Conclusions and Recommendations

Cybersecurity has become one of the most critical national security challenges currently facing the United States. The government’s response to these threats has so far been insufficient, and the leadership model for our national cybersecurity efforts needs to be reassessed. Devising the most effective policy is daunting, as none of the proposed options for cybersecurity leadership and authority are perfect, but the issue is so critical that we cannot afford to wait for a perfect option. In the absence of visionary action, the best option appears to be to maintain and strengthen the current role of the DHS, which already has extensive cyber policy authority and capabilities with coordinating functions across government agencies and establishing public partnerships. Most of the failures of current leadership models is a result of a lack of centralized authority to establish standards and mandate regulatory compliance. While the DHS has been given broad consultative and coordinative powers by executive actions, the department still lacks the formal authority to direct and control compliance across the federal government. Effective legislation should be enacted to transition the DHS’s authority form a guidance role into one with more directive capacity. As long as their authority remains suggestive and voluntary without a coercive element, the leadership model will continue to fail. Further, the DHS needs to be enhanced with its technical capabilities by updating aging infrastructure and expanding its qualified workforce for the future. In order to properly address growing cyber threats and achieve national cybersecurity objectives, the following recommendations should be implemented by the federal government:

➢ Clarify the Department of Homeland Security’s role as the primary leader for national cyberpolicy efforts and implementations by enacting significant legislation granting DHS legal authority to direct actions of other government agencies and enforce regulatory compliance.

➢ Congress should enact legislation that makes the Secretary of DHS a permanent member of the national security council, allowing DHS more fluid communication with the White House, give DHS the ability to call NSC meetings, and allow for the direct presentation of policy initiatives to the President and National Security Advisor. 

➢ Continue initiatives for increasing public education of cybersecurity issues, improving cyber education, and developing the capacity to attract, train, and deploy talented cyber personnel throughout all levels of the federal government. 

➢ Enact legislation that codifies and supports the partnership between DHS and DOD for the sharing of personnel, resources, and facilities while each department maintains their distinct missions allowing DHS to focus on defensive domestic operations of CI and the establishment of PPPs, while DOD focuses on foreign intelligence, offensive cyber capabilities, and warfighting.
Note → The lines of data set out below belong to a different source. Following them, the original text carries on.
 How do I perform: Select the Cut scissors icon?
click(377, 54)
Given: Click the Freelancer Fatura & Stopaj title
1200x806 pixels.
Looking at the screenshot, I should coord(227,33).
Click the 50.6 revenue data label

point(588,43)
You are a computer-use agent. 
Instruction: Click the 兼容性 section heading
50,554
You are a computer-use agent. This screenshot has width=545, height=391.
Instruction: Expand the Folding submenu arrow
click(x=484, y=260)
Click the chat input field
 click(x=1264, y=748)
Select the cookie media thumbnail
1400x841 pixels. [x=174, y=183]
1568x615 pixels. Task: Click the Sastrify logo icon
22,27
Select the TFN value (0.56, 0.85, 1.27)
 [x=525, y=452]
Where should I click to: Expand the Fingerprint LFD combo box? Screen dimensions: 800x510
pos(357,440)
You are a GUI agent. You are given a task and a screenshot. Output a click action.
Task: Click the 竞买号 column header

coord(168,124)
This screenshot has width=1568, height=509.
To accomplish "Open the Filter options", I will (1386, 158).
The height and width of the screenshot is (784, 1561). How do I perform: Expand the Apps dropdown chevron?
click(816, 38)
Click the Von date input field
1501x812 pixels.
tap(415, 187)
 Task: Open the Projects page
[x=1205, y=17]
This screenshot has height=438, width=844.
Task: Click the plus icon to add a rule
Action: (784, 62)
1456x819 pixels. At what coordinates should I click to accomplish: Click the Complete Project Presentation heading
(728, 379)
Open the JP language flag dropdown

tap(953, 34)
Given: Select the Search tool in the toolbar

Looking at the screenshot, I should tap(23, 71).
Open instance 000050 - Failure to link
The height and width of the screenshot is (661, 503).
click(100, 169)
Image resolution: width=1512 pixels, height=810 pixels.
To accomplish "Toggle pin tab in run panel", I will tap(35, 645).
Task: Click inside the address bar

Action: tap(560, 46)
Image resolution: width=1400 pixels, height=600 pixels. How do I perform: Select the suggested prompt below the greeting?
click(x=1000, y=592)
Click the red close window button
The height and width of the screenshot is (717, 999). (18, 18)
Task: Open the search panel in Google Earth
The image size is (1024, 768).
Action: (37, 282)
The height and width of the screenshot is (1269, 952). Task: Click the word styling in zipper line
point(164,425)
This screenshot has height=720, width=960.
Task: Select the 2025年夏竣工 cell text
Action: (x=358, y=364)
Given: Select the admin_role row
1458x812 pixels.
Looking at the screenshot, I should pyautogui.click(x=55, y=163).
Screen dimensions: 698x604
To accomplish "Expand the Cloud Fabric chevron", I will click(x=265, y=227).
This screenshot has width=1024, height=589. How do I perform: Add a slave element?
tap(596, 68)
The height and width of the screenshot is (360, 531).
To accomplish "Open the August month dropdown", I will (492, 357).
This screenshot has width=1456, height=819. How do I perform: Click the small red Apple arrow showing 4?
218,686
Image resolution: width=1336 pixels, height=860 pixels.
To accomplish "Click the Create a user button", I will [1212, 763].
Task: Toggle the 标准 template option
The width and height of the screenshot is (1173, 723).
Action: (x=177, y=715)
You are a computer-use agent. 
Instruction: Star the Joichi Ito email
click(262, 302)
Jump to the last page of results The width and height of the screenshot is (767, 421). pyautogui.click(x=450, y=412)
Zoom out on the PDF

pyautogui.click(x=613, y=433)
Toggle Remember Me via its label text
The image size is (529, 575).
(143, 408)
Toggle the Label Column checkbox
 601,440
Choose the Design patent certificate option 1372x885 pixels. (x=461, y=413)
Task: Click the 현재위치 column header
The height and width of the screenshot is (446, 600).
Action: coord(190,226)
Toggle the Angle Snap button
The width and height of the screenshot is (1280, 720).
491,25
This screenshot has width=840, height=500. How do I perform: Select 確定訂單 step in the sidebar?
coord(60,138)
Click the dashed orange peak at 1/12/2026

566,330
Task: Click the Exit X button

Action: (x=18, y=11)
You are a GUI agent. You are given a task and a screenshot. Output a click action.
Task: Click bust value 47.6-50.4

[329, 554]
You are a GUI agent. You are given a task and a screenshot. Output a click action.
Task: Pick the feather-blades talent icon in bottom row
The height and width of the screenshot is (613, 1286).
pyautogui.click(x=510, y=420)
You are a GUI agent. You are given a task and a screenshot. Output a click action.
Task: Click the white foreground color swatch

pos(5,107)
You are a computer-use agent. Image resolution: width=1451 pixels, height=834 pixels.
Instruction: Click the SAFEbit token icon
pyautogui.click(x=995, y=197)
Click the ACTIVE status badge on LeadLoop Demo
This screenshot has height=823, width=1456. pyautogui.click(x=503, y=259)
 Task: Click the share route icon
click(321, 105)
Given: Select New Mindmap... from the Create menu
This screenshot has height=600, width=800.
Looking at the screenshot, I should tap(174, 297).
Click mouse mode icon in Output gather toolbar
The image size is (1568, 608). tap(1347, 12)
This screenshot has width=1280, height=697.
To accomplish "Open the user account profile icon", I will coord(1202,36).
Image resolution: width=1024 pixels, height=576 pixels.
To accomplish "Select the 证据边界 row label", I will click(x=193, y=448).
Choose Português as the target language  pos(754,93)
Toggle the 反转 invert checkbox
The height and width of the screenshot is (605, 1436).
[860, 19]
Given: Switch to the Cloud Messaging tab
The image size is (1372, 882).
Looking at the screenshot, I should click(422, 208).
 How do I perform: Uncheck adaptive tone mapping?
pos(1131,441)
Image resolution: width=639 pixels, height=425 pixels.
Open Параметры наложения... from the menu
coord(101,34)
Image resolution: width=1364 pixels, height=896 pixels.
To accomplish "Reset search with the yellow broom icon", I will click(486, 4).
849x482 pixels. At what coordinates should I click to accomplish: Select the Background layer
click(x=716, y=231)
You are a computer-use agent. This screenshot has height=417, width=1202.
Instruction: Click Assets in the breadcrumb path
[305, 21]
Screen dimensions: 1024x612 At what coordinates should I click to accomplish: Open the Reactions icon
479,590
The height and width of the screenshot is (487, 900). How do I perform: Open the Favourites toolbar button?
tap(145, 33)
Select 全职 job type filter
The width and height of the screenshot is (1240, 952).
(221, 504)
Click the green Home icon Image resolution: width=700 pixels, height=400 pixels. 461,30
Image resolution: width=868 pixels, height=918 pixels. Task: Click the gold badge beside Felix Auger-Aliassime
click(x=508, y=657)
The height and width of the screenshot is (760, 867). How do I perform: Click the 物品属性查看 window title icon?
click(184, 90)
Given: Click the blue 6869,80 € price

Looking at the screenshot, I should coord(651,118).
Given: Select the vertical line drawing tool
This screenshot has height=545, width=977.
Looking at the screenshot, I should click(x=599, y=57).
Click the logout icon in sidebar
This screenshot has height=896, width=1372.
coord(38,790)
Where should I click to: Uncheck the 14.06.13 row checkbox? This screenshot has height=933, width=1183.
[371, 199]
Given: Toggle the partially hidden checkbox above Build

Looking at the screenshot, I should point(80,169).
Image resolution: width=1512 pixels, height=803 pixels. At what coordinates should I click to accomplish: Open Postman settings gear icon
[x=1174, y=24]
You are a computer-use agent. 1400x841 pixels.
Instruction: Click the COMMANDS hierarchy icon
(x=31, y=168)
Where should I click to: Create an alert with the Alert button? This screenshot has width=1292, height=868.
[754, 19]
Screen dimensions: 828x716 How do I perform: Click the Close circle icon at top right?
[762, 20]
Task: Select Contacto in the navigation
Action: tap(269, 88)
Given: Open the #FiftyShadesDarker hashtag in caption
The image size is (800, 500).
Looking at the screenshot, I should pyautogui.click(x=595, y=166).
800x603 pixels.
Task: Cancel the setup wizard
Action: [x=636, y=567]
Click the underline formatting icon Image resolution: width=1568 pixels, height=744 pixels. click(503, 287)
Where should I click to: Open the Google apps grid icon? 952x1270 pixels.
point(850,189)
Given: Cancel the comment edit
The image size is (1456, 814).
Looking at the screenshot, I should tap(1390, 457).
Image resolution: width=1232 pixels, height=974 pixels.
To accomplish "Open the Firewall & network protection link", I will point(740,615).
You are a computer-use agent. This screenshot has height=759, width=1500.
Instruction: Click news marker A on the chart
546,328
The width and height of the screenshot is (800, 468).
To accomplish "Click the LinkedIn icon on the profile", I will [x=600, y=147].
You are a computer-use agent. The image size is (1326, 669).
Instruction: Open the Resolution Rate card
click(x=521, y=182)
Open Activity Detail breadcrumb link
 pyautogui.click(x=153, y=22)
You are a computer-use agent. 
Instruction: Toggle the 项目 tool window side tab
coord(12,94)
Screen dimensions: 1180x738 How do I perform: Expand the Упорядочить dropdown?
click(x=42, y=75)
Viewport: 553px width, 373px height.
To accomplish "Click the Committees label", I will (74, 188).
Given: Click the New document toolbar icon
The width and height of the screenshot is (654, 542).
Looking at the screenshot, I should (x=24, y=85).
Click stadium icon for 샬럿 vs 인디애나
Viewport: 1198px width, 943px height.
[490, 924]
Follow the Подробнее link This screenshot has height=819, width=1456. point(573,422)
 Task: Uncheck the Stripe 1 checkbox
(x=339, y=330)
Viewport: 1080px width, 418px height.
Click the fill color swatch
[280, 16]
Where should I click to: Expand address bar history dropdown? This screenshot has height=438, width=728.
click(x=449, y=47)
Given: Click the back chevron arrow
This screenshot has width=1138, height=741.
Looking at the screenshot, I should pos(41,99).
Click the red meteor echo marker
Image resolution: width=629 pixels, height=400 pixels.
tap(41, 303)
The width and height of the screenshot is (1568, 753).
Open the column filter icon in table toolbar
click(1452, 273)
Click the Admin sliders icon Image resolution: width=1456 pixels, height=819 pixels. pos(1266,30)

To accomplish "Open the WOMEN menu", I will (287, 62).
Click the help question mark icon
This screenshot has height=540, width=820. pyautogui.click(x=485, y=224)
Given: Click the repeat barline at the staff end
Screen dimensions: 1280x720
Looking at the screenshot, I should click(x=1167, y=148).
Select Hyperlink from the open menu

The President and Congress must show decisive political leadership for cyberpolicy objectives in order for our national security efforts to be successful moving forward.  Most of the necessary leadership capacity is already in place at DHS, but significant improvements can be made to transition coordinating roles into directive capabilities.  By adhering to standards, continuing technological innovation, and developing talented cybersecurity professionals, the government will be able to address the challenges of the cyber threat environment.